* _What you will do_:
1. In the page extract on Filipino seafarers, rewrite the paragraph beginning "But economists and market analysts" more briefly, keeping its main facts.
2. Carry on the piece about Filipino seafarers and their remittances from where it stops.

Handling whatever Torres has saved from this last cruise juggles with the financial demands of a 4-month-old newborn with his wife who works as a saleslady for a department store.

Simbulan’s wife is due in two months. Since mid-March, the couple had been judiciously spending their budget on essentials. The couple can’t push the boat out like years ago and spend lavishly when their dollars come.

They are “talking with each other on how much to spend and for what expense matters,” Simbulan tells the OFW Journalism Consortium.

Still, Simbulan wishes that the pandemic’s wrath on seafarers’ livelihoods does not drag on longer: “More pitiful (“mas kawawa”) are those seafarers who haven’t saved as much.”
Remittances, ratings

IF seafarers were able to save, say in the five years (2015-2019) preceding today’s pandemic, mostly officers and very seldom ratings would have done so, Talampas said.

Filipino seafarers’ remittances the past decade have been a $75.79 billion juggernaut coming from just over 449,463 sea-based OFWs, and even if they’re on just eight-to-ten month contracts.

But economists and market analysts have projected lower remittances from overseas Filipinos, including seafarers, this year. Comparing the first four months of this pandemic year to a similar four-month period in 2019, seafarers had sent some $2.113 billion thus far (some $28.468 million less year-on-year).

Stored records
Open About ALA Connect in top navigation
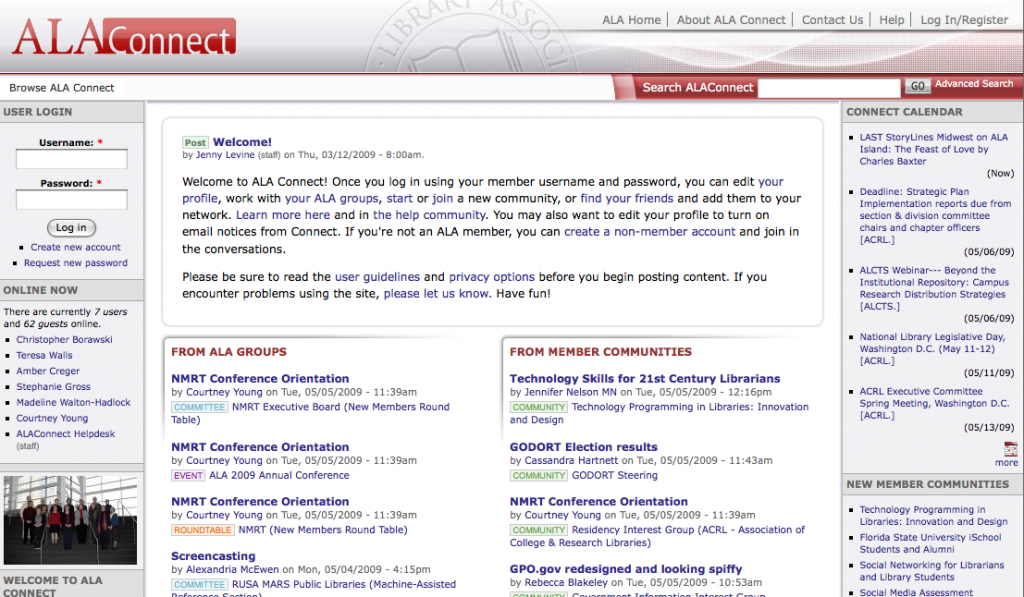This screenshot has width=1024, height=597. (x=731, y=20)
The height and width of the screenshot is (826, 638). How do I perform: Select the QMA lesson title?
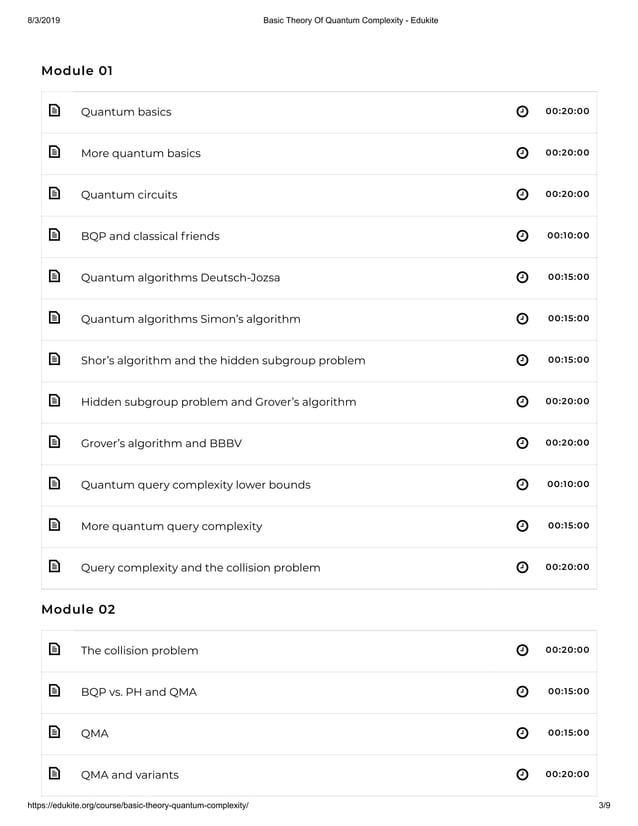pyautogui.click(x=94, y=733)
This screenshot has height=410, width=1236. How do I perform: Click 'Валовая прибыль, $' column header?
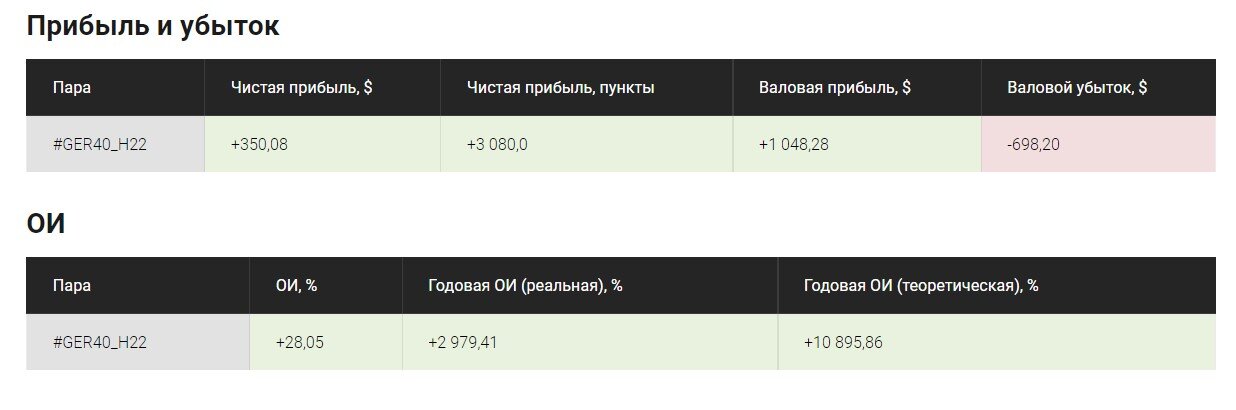coord(835,88)
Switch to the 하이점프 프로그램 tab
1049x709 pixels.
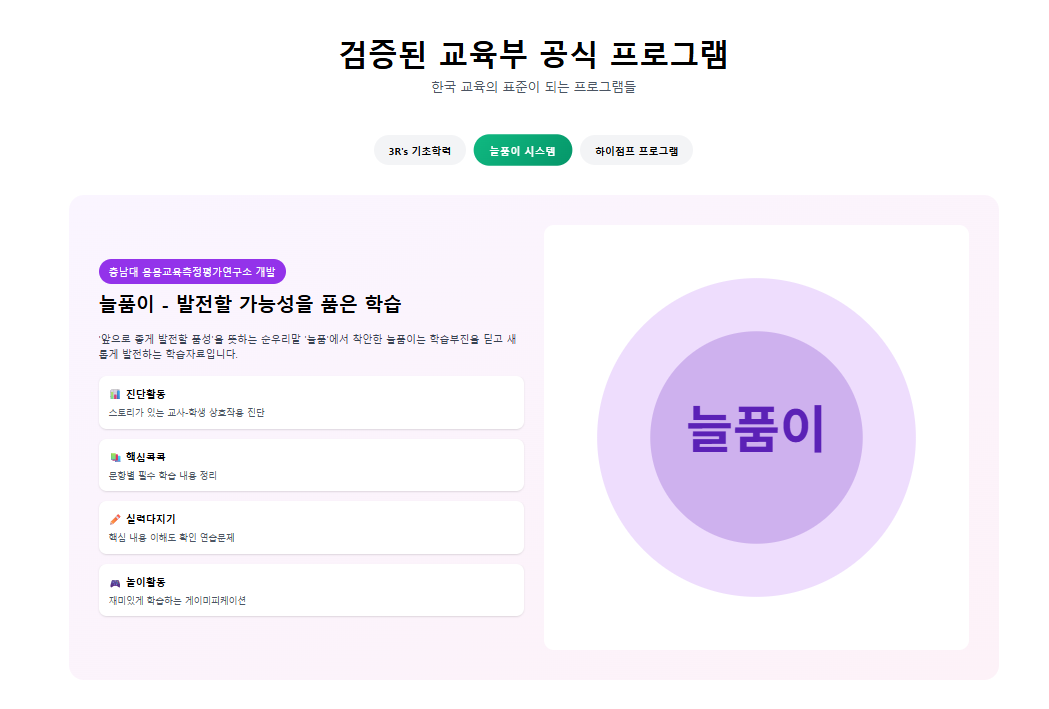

* _Expected responses_:
1. Economists and market analysts expect lower remittances this year from overseas Filipinos, seafarers included. Seafarers sent about $2.113 billion in the first four months of this pandemic year, some $28.468 million less than in the same period of 2019.

2.
Filipino seafarers were mostly made up of ratings, says 2006 data from the Philippine Overseas Employment Administration (POEA). But 11 years later (in the latest available POEA data on seafarers by category), there are now more seafarers doing non-marine jobs (185,375) over ratings (163,903) given the growth of the cruise ship industry.

Officers (2017: 100,185) dwarf in numbers even with continued demand for these ship officers.
Exposing problems

THE pandemic had also exposed the usual problems of seafarers like contractualization, says Dela Cruz. But as the pandemic drags on, the shipping industry’s players are hand over fist to speedily bounce back leading up to the “new normal.”

Some ships have been sent to scrap yards to save costs. Some smaller shipping companies have even sold their firms to competitors with deeper pockets.

Boldly, German liner AIDA Cruises (owned by Carnival Cruises) will resume voyages this August 5 through three domestic routes in Germany. Enhanced medical protocols, reduced passenger capacity and disallowing port visitations will mark this return by the lines AIDAPerla, AIDAmar and AIDAblu.

However, just last July 24, ten crew of AIDA Cruises were tested positive —some two days after around 750 Filipino and Indonesian crew arrived in Rostock, Germany as AIDA’s three lines are anchors aweigh amid Covid-19.

But many cruise line companies are not only moving back their resumption of cruises. Some others, like Cruise & Maritime Voyages, have closed operations.

Some container ships are returning to drop off goods in some regions, says a newly-released Port Economic Impact Barometer Report. Oil tanker owners hope demand for oil picks up again, as the voyages of these ships depend on that.
Sailing forward

MORNINGS at 4 are the “new normal” for Braganza and wife Grace. Some 25 to 30 “styro packs” fill the Braganzas’ dining table; the kitchen’s up and running.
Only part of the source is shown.